War criminal Motiur Rahman Nizami’s lawyers have urged the Supreme Court to commute his death sentence to life term imprisonment “if he is found guilty” of crimes against humanity.
Prosecution thinks that kind of a submission is equal to confessing guilt, although defence claimed that it was not.
Nizami’s counsel Khandaker Mahbub Hossain made the appeal to the Appellate Division yesterday, after the apex court concluded hearing the arguments of defence on the appeal filed by the Jamaat-e-Islami chief challenging the death penalty handed down to him by the war crimes tribunal.
During submission, Khandaker Mahbub Hossain said his client had been shown involved with some incidents in Pabna, but there had been no eyewitnesses.
Moreover, Nizami had been shown as the chief of al-Badr because he was then the chief of Chhatra Sangha, now known by the name Chhatra Shibir. But the said crimes took place when Nizami was no longer with al-Badr.
The counsel also prayed to the apex court to acquit the death row convict of all the charges saying he was not directly involved in any of the crimes.
Nizami was a student in 1971 and was therefore not capable of showing Pakistan army the way to go to places where the offences took place, Mahbub argued.
“There is no credibility of those depositions and charges,” he said.
Even then, if the court, believing those witness accounts, found 72-year-old Nizami guilty, then it should commute his death sentence to life considering his age and good behaviour, the defence counsel said.
Mahbub and SM Shahjahan, assisted by Shishir Manir, comprised defence while Attorney General Mahbubey Alam stood for the state.
After the hearing session, Mahbubey told reporters: “From their [defence’s] submission, it appears that for the first time, the lawyers of a convicted Jamaat leader have confessed to [their client’s] crimes committed during the 1971 Liberation War and appealed for only commuting the death sentence.
“It is a historical fact that people were killed and the Jamaat leader facilitated those.
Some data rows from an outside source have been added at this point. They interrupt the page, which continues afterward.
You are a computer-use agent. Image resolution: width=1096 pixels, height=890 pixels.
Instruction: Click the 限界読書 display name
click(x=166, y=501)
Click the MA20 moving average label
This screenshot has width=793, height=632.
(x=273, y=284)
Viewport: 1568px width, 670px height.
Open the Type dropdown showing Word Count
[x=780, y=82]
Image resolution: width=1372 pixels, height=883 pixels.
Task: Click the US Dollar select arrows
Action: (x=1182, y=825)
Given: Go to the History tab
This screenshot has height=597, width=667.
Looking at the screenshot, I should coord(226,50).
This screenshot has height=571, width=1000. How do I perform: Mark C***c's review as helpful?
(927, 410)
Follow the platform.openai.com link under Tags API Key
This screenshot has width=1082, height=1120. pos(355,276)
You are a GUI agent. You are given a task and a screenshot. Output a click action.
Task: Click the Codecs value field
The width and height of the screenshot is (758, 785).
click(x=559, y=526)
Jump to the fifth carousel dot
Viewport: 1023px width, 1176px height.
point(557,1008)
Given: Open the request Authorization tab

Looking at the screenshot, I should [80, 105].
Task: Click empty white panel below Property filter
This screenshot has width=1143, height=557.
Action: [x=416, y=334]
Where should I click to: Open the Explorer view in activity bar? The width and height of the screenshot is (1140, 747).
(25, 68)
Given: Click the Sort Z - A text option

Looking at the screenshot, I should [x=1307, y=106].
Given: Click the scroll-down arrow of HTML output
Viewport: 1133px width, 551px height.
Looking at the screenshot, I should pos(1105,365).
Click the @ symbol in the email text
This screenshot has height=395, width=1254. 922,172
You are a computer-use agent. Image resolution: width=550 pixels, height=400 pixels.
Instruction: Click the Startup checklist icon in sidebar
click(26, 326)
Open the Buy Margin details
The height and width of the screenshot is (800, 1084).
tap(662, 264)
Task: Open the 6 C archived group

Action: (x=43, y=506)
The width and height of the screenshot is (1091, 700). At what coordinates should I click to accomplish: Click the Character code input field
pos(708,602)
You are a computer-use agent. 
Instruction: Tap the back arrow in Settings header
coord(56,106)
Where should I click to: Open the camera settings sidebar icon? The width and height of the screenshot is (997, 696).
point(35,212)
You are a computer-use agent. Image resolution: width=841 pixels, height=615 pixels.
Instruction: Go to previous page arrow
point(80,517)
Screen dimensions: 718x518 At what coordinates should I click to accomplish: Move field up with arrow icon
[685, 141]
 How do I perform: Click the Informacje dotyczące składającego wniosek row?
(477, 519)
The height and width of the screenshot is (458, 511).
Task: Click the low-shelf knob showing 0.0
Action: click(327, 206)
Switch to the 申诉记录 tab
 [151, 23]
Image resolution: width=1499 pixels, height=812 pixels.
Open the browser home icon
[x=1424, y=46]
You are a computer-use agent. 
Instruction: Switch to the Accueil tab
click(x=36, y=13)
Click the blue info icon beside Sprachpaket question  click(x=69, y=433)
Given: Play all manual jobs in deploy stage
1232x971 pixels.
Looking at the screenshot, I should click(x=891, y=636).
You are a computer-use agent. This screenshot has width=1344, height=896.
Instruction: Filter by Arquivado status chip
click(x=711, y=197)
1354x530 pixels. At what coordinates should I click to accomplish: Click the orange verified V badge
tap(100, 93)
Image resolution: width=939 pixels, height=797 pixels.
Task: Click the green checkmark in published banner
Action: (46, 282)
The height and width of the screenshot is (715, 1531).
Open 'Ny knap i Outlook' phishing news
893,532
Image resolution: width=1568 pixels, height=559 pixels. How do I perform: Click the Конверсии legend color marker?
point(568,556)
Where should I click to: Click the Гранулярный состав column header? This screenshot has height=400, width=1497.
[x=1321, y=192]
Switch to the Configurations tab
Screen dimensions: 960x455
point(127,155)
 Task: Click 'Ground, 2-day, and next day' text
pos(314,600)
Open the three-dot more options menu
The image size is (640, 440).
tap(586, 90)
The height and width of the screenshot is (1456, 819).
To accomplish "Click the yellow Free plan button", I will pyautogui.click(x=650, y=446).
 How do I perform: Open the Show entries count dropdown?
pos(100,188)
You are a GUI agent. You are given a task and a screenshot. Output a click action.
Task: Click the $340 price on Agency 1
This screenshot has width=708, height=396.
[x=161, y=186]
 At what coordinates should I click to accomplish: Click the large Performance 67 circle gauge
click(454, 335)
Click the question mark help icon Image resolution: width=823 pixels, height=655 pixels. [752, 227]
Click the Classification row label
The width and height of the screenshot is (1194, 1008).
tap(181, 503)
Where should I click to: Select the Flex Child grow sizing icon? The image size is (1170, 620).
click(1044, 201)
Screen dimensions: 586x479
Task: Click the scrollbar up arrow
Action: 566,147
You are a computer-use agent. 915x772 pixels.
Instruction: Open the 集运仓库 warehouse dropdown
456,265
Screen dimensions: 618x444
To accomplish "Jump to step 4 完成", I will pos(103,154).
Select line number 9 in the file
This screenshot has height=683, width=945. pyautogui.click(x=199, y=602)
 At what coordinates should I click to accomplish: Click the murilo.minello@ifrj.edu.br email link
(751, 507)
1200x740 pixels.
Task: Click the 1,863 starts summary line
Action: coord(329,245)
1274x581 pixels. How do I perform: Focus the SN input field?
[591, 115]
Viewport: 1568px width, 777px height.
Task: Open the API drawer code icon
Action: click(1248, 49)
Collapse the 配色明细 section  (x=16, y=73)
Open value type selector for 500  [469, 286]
Motiur Rahman Nizami supported that out of conviction,” the chief state lawyer said.
In criminal cases, convicts present alternate arguments and deny charges at first but they confess if they want punishments to be commuted, the attorney general said.
Later, journalists asked Khandakar Mahbub Hossain whether they had really admitted Nizami’s guilt. In reply, he said they were not out of their minds.
“We saw the attorney general’s speech on television. It was irresponsible and [made out of a] lack of knowledge about criminal law. We only told the court that if it thinks any of the charges are proved, our client should get lighter a punishment,” he said.
At the end of ninth day’s hearing yesterday which began on September 9, the four-member bench of the Appellate Division led by Chief Justice Surendra Kumar Sinha fixed December 7 for resuming hearing on the appeal. On that day, the bench will hear the prosecution’s arguments.
The International Crimes Tribunal sentenced Nizami to death on October 29, 2014 after he was found guilty in eight of the 16 charges brought against him.
While delivering verdict, the tribunal noted that the crimes he had committed intended to “demean the human civilisation.”
“No punishment other than death [for Nizami] will be equal to the horrendous crimes for which the accused has been found guilty beyond reasonable doubt,” the tribunal said.
Police arrested Nizami on June 29, 2010 in a criminal case and later showed him arrested in war crimes cases on August 2, 2010.